-- Exercise --
Pictures must not appear; the answer is exactly the lines from the one that holds "Click the @ symbol next to $52.40 on March 1" through the end of the material.
#### The records
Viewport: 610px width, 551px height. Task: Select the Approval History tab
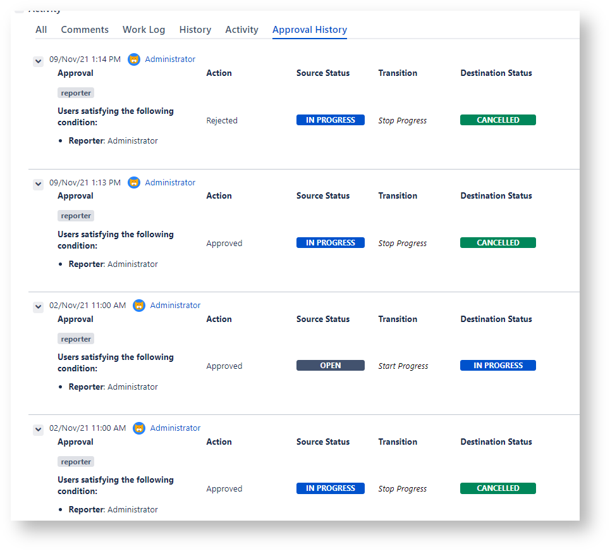[309, 30]
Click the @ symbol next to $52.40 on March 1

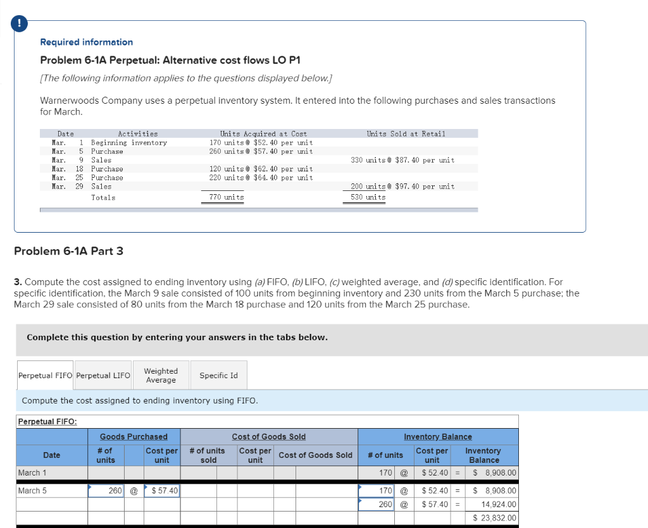point(403,473)
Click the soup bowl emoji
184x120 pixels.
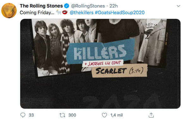[65, 12]
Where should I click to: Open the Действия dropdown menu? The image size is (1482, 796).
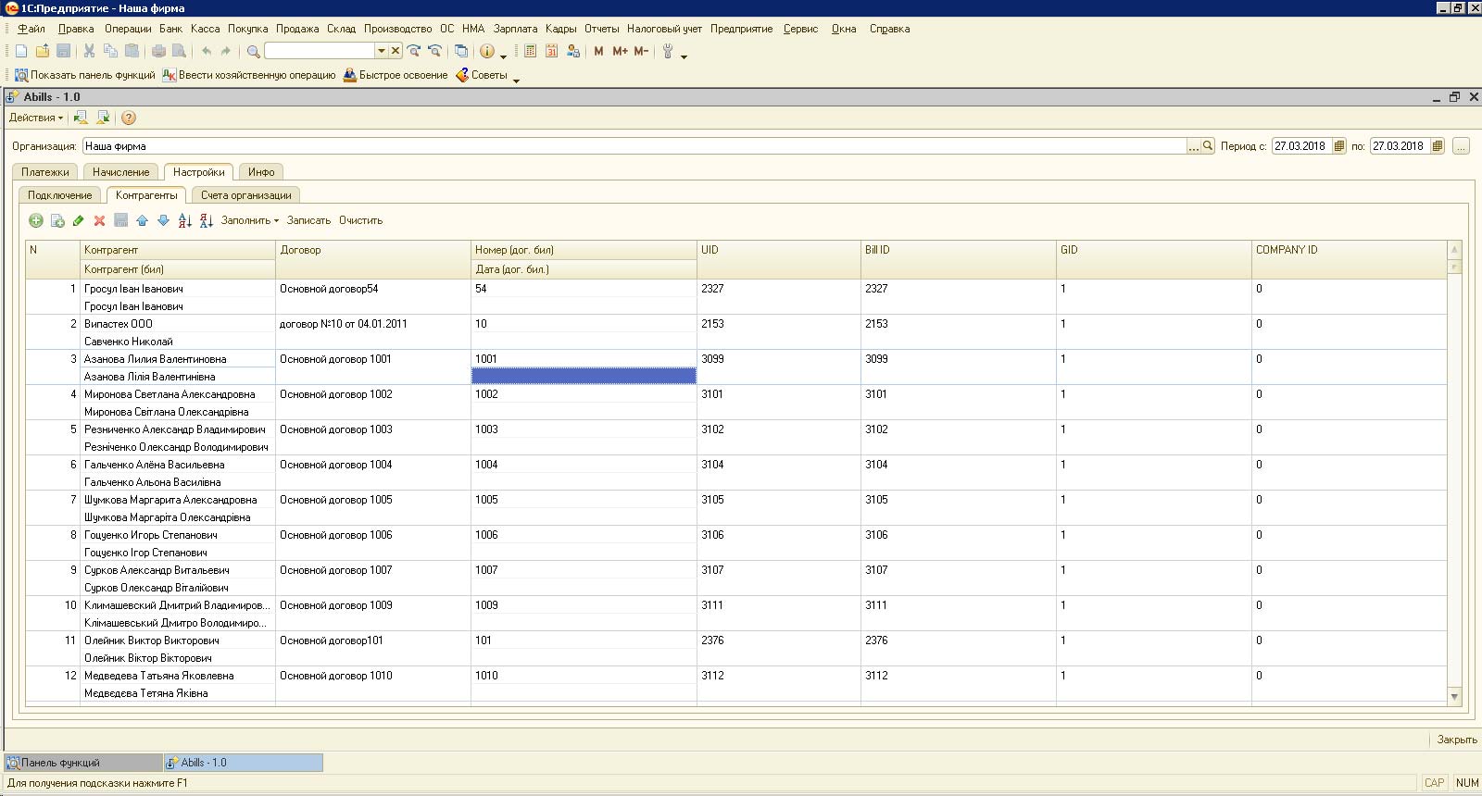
########
-- Output --
Click the @ symbol next to $52.40 on March 1

point(403,473)
Click the soup bowl emoji
184x120 pixels.
[65, 12]
Where should I click to: Open the Действия dropdown menu? The image size is (1482, 796).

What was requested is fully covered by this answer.